JRuby has AOT (ahead of time) compilation as of 1.1 which is in beta currently. I am not sure when it is ‘due’ but it seems like it will not be too far off. This way - if you want to make a jar out of some jruby files - you should be good to go.

.Net Ruby compilation

..is a bit more complicated. There are currently 2 Rubies for .net - the Ruby.net (formerly Gardens point) compiler - that is a compiler for ruby - it takes .rb files - and turns them into an assembly. On the other hand - you have the IronRuby implementation being atop the DLR (dynamic language runtime - Microsoft.scripting runtime). IronRuby - as I can see it - is meant to run interpreted - through the DLR.

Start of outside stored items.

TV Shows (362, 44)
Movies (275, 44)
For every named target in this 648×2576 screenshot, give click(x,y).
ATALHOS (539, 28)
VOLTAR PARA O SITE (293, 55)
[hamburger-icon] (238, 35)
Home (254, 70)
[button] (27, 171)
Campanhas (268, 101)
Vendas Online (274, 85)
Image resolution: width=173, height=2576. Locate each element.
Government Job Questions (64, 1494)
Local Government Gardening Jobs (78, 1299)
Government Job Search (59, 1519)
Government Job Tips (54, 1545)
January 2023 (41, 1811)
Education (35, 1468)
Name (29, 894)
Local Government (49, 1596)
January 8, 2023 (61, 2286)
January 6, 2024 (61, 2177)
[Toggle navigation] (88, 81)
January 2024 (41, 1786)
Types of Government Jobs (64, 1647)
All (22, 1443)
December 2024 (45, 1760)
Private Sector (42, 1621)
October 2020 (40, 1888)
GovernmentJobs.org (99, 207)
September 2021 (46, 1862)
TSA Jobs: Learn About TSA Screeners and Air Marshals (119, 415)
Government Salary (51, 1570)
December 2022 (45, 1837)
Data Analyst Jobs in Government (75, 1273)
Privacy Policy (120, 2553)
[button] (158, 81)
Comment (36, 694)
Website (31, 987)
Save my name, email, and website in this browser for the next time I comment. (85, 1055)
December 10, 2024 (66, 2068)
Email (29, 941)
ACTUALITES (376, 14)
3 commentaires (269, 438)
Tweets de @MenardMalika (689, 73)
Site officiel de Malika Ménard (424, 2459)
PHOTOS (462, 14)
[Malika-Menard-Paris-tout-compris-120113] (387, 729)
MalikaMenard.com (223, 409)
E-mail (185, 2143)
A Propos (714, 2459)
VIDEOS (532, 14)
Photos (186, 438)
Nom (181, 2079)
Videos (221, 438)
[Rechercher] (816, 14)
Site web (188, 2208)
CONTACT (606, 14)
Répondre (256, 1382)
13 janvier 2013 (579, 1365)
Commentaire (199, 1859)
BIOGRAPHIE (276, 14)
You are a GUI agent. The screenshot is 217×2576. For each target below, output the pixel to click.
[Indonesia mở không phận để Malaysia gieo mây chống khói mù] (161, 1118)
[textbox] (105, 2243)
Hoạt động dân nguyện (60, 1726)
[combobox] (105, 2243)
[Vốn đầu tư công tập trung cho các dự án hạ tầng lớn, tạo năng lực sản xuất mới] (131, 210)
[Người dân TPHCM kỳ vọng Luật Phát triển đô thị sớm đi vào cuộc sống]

Neither IronRuby nor Ruby.net is not nearly as together as JRuby. Semantics for implementing interfaces are not there in Ruby.net, property style set/get is ugly (set_PropertyName is how it looks in the Ruby.net usage). You cannot use ‘classic ruby style naming (vs pascal naming that is prevelant in .net).

Here is a recent post ref’d off the Ruby.net mail group comparing IronRuby and Ruby.net.

Anyhow - there is my current update. Microsoft seems to have done something really good with WPF - the rest of the world seems to be doing better in just about every other area. Vista seems to be an embarrassment… Ugh for MS.